Exercise material below:
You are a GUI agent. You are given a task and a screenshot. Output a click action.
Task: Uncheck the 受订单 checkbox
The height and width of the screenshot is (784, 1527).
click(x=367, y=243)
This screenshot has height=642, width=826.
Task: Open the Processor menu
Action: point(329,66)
End of Exercise material.
▸ Task
Every record shown above should appear again in your answer, unchanged.

▸ Exercise answer
You are a GUI agent. You are given a task and a screenshot. Output a click action.
Task: Uncheck the 受订单 checkbox
The height and width of the screenshot is (784, 1527).
click(x=367, y=243)
This screenshot has height=642, width=826.
Task: Open the Processor menu
Action: point(329,66)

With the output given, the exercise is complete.